The immunophilin FKBP5 has several functions, including mediating the action of the immunosuppressive drug FK506. The FKBP5-FK506 complex binds protein phosphatase 3, catalytic subunit, alpha isozyme (PPP3CA), also known as calcineurin, thus preventing it from phosphorylating and activating NFAT transcription factors, which in turn prevents T cell activation and proliferation . FKBP5 is highly expressed in murine T cells  and therefore the up-regulation observed during E. coli infection may be due to lymphocyte migration into mammary gland tissue. In addition, FKBP5 is induced by glucocorticoids and is believed to be involved in the negative feedback loop for glucocorticoid receptor signalling . FKBP5, along with heat shock protein 90 (HSP90), is a component of the glucocortcoid receptor complex. The HSP90 family member HSP90AB1 exhibits a similar expression profile as FKBP5 in both this study and Mitterheumer et al. . Glucocorticoids are able to modulate NF-κB activity by a FKBP5-dependent pathway . FKBP5 interacts with conserved helix-loop-helix ubiquitous kinase (IKKα), which phosphorylates nuclear factor of kappa light polypeptide gene enhancer in B-cells inhibitor, alpha (IκBα), the inhibitor of NF-κB, resulting in IκBα proteosome-mediated degradation and the nuclear translocation and activation of NF-κB .

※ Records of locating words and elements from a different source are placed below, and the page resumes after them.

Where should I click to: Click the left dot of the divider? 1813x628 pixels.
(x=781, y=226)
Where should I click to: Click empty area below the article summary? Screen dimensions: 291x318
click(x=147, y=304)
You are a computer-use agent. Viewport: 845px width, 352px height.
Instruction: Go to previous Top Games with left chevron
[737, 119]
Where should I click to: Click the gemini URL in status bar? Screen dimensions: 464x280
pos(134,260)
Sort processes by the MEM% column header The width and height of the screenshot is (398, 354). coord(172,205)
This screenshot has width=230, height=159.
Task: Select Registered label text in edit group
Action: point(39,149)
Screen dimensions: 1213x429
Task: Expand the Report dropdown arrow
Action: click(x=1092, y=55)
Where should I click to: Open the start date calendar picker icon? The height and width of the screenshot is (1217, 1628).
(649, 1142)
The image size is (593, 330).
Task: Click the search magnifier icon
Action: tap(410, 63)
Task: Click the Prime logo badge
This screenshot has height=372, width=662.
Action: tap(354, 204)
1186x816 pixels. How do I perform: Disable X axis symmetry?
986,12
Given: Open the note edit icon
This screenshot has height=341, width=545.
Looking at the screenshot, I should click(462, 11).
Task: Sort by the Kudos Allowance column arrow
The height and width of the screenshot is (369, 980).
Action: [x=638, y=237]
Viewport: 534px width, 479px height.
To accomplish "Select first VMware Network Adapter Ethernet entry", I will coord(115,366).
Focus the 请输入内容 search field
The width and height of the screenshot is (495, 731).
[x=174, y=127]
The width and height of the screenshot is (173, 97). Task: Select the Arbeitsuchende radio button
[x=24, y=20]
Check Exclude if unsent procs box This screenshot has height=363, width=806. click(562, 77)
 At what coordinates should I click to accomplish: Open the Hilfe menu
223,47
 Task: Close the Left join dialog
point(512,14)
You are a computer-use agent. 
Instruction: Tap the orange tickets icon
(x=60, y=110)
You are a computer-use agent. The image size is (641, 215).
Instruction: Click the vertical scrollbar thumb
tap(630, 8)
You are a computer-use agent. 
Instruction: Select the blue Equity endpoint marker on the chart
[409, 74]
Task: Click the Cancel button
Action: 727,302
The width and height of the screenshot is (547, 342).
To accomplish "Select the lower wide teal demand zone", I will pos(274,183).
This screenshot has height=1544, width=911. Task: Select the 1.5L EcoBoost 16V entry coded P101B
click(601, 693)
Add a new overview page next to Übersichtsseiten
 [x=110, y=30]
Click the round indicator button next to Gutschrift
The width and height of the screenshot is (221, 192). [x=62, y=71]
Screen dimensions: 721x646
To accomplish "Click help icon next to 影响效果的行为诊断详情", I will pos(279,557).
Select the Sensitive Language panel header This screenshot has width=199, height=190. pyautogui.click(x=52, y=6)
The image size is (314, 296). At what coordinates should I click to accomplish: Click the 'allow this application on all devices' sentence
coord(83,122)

The mechanism by which the infection of neighbouring quarters affects the transcriptome of uninfected quarters is unknown. Mastitis induces a systemic effect, inducing transcriptional changes in the liver , including the production of acute phase proteins which are released into the blood that circulates around all the udder quarters. This has been postulated to explain the transcriptional profile in healthy quarters of animals infected with E. coli. Furthermore, it has become clear that endogenous damage or danger signals  also lead to inflammation  and evidence now supports their role in the response to pathogens . Therefore, it is possible that the uninfected udder quarters are responding to such danger or damage signals released into the extracellular environment following infection in the neighbouring quarters. However, analysis of TLR and β-defensin expression in the local and peripheral lymph nodes of animals included in this study revealed that a response was only observed in the lymph nodes draining the quarters infected with E. coli for 12 and 24 hours , suggesting that the systemic effect is quite limited. Local cross-talk between the udder quarters must, therefore, be responsible for priming the neighbouring udder quarters. Indeed, lymphocytes have been shown to be capable of migrating between mammary gland quarters  and therefore the presence of a more localized interaction between quarters is probable and requires further investigation.